Her ne kadar günümüzde yemek kitapları çok olağan olsa da, beklenenin aksine, bu tür kitaplar insanlık tarihinde çok geç bir gelişmedir. Eski Babil medeniyetinden günümüzde sadece 3 çivi yazı kil tablet, Roman döneminden ise M. S. 2. yüzyılda Apicius tarafından kaleme alınmış De Re Coquinaria başlıklı bir tek eser ulaşabilmiştir. Günümüze biri Vatikan Kütüphanesi diğeri New York Tıp Akademisi Kütüphanesi olmak üzere iki nüshası ulaşabilmiş olan bu eserden sonra ise tam 800 yıl boyunca günümüze ulaşan hiçbir yazılı bir kaynak yoktur.

İSLAM MEDENİYETİNDE
YEMEK KİTAPLARI YAZILIRDI

Dünyaca meşhur mutfak tarihçisi Charles Perry’ye göre 10. yüzyıl ilâ 13. yüzyıl arasında dünyada yemek kitapları yazılan tek yer İslam medeniyetiydi. Persler gibi İslam öncesi medeniyetlerdeki saray kültürünün etkisiyle özellikle Abbasîler döneminde şahsî yemek tarifi koleksiyonları biriktirmek bir kültür göstergesi haline gelmişti Ayrıca Abbasî sarayında halifenin nedimleri arasında yemek yapma yarışmaları düzenlenmekteydi.

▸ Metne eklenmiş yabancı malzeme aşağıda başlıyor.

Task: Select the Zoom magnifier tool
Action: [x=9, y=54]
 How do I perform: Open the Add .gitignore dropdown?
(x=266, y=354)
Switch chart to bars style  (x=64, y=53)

Günümüze kadar ulaşan en eski İslam dönemi yemek kitabı işte bu dönemde, İbn el-Seyyar adlı saraya yakın bir müellif tarafından kaleme alınmıştır. Eser ilginçtir, zira müellif eserinde bizzat Abbasî halifeleri ve prenslerinin yazmış oldukları yemek kitaplarındaki tariflerden alıntılar yapmaktadır. Bu eser günümüze iki nüsha (Finlandiya Ulusal Kütüphanesi ve Oxford Bodleian Kütüphanesi) olarak ulaşmış ve bu eserlerin tıpkıbasımları dünyaca meşhur bilim tarihçisi Prof. Dr. Fuat Sezgin tarafından yapılmıştır. Aynı eser Nawal Nasrallah tarafından İngilizceye çevrilmiş ve Annals from the Caliph’s Kitchen başlığıyla Brill Yayınevi tarafından 2007’de yayınlanmıştır. İslam mutfak tarihine dair bu önemli eser maalesef henüz Türkçeye tercüme edilmemiştir.

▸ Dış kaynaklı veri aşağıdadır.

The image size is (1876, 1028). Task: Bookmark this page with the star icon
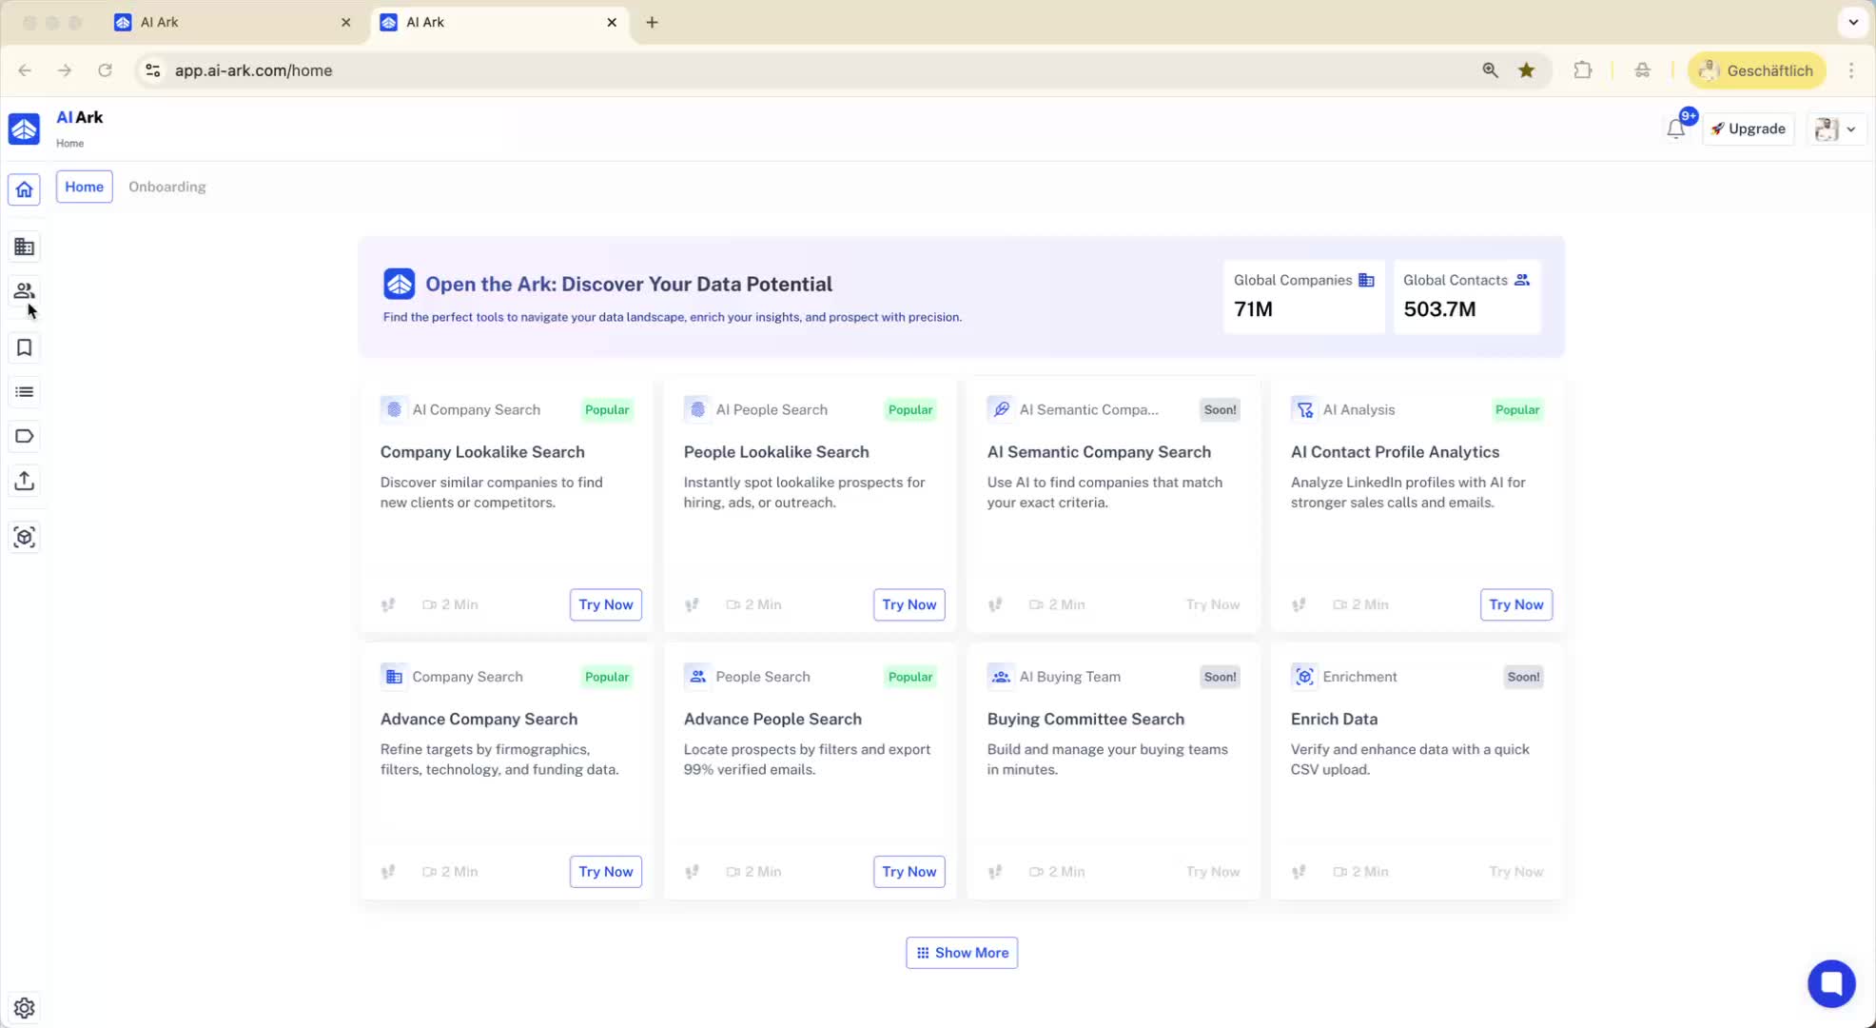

Diğer bir önemli kadim eser olan ve 13. yüzyılda el-Bağdadî tarafından kaleme alınan Kitâbü‘t-Tabih, Charles Perry tarafından İngilizceye tercüme edilip yayınlanmıştır (Bu eserin Türkçe tercümesi Kitap Yayınları’ndan Kitâbü’t–Tabih: Abbasi Bağdatından Yemekler, Tatlılar, Çeşniler adıyla neşredilmiştir. Bu Arapça eser, meşhur Osmanlı hekimlerinden Muhammed bin Mahmûd Şirvanî tarafından Türkçeye tercüme edilmiş ve kendi orijinal eklemeleriyle genişletilmiştir. Prof. Dr. Mustafa Argunşah, bu eseri 15. Yüzyılda Osmanlı Mutfağı başlığıyla yayınlamıştır).

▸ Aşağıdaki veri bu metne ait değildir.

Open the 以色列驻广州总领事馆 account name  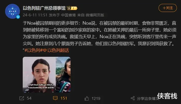tap(44, 8)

SURİYE COĞRAFYASINDA YAZILMIŞ

Biz tanıttığımız kitaba geri dönersek: Scents and Flavour: A Syrian Cookbook’un Eyyubîler döneminde Arapça kaleme alınmış popüler bir yemek kitabıdır. Kitabın modern başlığından da anlaşılacağı üzere, eser 13. yüzyılda Suriye coğrafyasında kaleme alınmış tarihî bir yemek kitabı. Müellifin zaman zaman amcası olarak Melik el-Eşref’ten bahsetmesi, onun saraya yakın birisi olduğunu göstermektedir.

Eserde 635 tarif sistematik bir şekilde kategorize edilmiştir. Eser çok ilginçtir, zira sadece yemek tarifleri değil, buna ilaveten parfüm, deodorant, kokulu sabun ve sular için de tarifler vermektedir. Eserde amber, misk ve safran gibi son derece pahalı malzemelerin sıkça kullanılması, eserin içindeki tariflerin özel günler için olması gerektiği izlenimini veriyor. Perry, eserin döneminde “bestseller” niteliğinde çok popüler bir eser olduğunu ve günümüze kadar ulaşan nüshaların sayısının, günümüze kadar ulaşan Ortaçağ dönemine ait bütün yemek kitaplarının sayısından fazla olduğunu vurgular. Eser öncelikle 13. yüzyılda Suriye bölgesinde hüküm süren Eyyubî hükümdarlarının mutfağını temsil etmektedir, zira müellif eserinde birkaç kez Eyyubî hükümdarlarının evlerine yaptığı ziyaretlerden bahsetmektedir.

Charles Perry Hindistan, Suriye, Mısır ve Türkiye’de nüshaları bulunan eseri A ve B ailesi olarak iki gruba ayırıyor. Perry’e göre A ailesine mensup yazmalarda zaman içinde çok az tarif eklenmesine karşın B ailesine mensup yazmalarda 62 fazladan tarif yer alıyor. Perry, bu sonradan eklenen tariflerin hem eserin tarihi hem de içeriği açısından ilginç olduğu söylüyor ve bu yüzden bu tariflerin çevrimiçi olarak okuyucunun hizmetine sunulacağını vaat ediyor.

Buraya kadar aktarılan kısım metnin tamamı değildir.